(Material provided)

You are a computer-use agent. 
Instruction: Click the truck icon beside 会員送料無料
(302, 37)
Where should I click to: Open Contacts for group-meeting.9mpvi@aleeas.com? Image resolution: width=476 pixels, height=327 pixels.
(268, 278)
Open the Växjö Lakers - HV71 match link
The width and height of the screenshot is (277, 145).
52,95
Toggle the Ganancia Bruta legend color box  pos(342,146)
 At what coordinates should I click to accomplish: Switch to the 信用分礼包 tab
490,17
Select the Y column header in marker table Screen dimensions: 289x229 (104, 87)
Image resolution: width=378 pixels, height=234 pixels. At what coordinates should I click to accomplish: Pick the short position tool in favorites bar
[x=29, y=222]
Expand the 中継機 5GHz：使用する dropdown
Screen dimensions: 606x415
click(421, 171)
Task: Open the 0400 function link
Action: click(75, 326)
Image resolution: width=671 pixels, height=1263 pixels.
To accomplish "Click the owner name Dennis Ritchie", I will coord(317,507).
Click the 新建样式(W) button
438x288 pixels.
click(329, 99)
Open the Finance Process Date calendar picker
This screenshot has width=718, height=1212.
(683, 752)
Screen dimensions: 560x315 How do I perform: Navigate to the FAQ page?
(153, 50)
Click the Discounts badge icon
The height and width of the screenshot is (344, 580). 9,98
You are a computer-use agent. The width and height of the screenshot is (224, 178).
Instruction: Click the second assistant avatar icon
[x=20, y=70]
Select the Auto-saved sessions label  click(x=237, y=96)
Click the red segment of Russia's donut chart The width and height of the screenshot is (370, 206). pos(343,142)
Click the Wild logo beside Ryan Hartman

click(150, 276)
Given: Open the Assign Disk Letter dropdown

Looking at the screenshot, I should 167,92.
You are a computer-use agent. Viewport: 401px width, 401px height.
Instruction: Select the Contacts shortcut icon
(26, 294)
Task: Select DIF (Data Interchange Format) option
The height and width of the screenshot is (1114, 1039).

(To do) Could you count the lines in the material above that include the word "computer"? Give the count alone.

(Task solution) 3